A mi personalmente, aparte de sentir un gran interés por ver las siguientes obras de Scorsese (la próxima, Silence, tiene previsto su estreno para el año 2013), me haría especial ilusión ver en sus manos una reconstrucción biográfica de la figura del gran David Wark Griffith. Estoy prácticamente convencido de que, de los cineastas en activo, el italoamericano devendría ideal para semejante proyecto, pero lo cierto es que, salvo error mío, no circula ningún rumor en estos momentos acerca de un posible proyecto centrado en esta figura esencial del cine, que parece, hoy más que nunca, profundamente olvidada por los propios norteamericanos. Que le vamos a hacer.
(1) Resulta interesante complementar el retrato de Méliès que hace Scorsese en La invención de Hugo con el realizado por Georges Franju en 1953 en un cortometraje de media hora de duración titulado Le grand Méliès: ambos films comparten la admiración y la ternura por el cineasta francés y coinciden en algunos de los datos biográficos. Tampoco está de más echar un ojo al documental La magia de Méliès (La magie Méliès, 1997), dirigido por Jacques Mény y editado en España por Divisa, o, por encima de todo, como no, intentar ver los propios cortometrajes de Méliès para comprender más profundamente su figura.
(2) Tan solo recordar que al principio del film es el propio Méliès quien, al coger la libreta de Hugo y echar una ojeada desconcertada a su contenido -que no desvelaré aquí- no puede evitar utilizar la expresión «fantasmas», en evidente alusión a un pasado que el personaje creía totalmente olvidado y perdido, y que de forma imprevista, empieza a dar nuevos y de momento tan solo tímidos coletazos.

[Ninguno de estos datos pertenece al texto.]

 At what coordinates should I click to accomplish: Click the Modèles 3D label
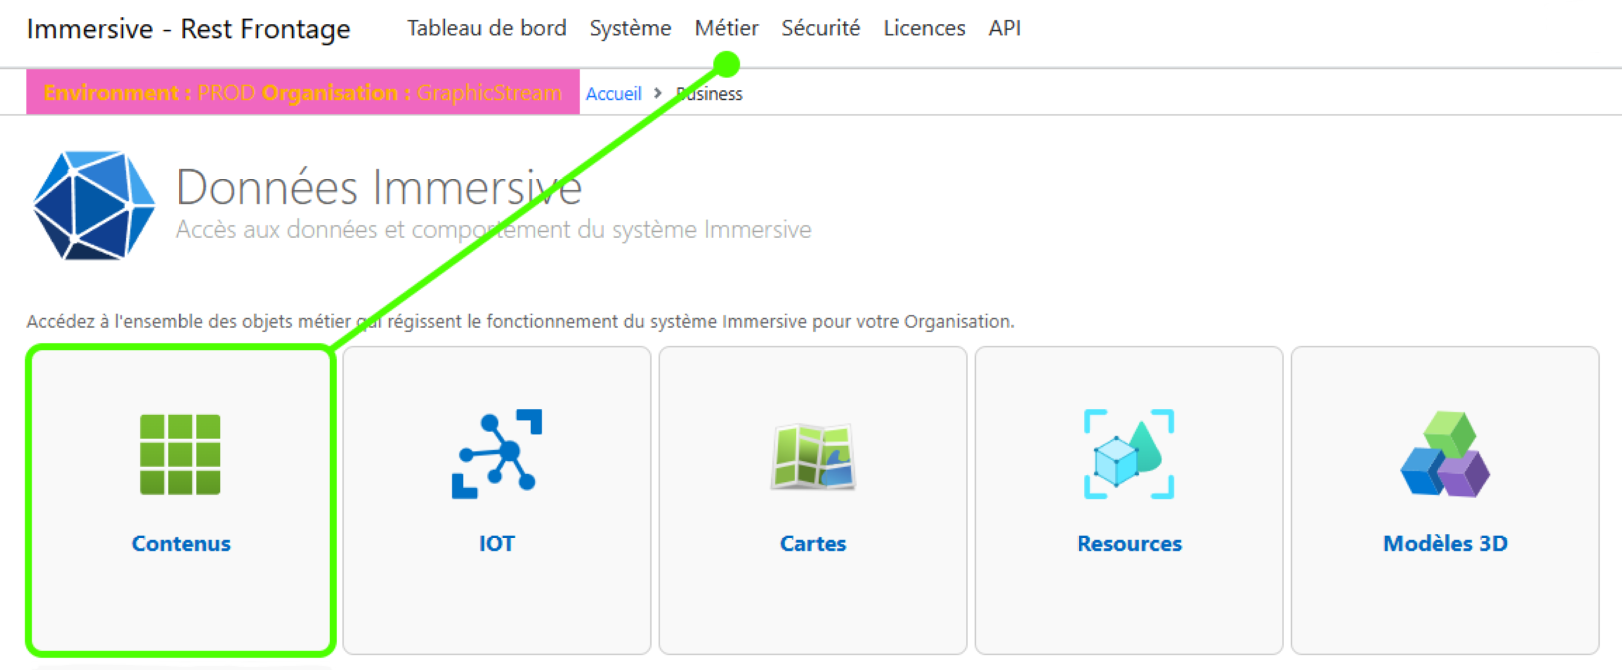pyautogui.click(x=1445, y=544)
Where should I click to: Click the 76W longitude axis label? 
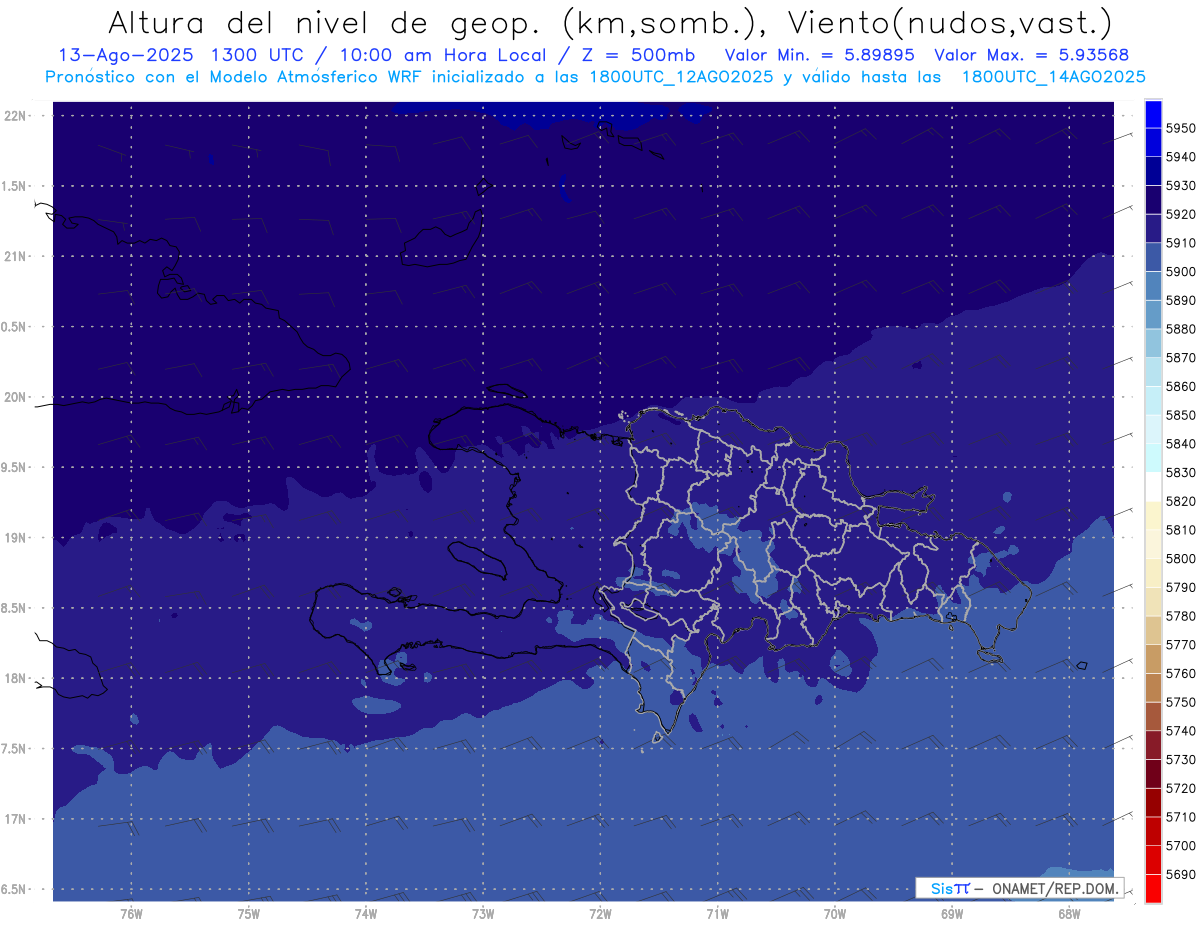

Esta construcción del relato, vagamente anticipatoria de la evolución del relato en un primer visionado del film, pero una auténtica muestra de honestidad narrativa cuando este se ve por segunda vez, nos recuerda que Scorsese procedía de la misma manera en un relato más propenso a las trampas como el que sostenía Shutter Island: en aquel caso, y ya desde las primeras imágenes del film, el espectador atento, tanto a la actitud del detective interpretado por Leonardo DiCaprio (su manera de enjuagarse el rostro con agua para recuperar la lucidez) como a sus extrañas palabras, tenía sobrados motivos para tener ciertas sospechas respecto al personaje y no olvidar esos detalles cara a la conclusión final del relato.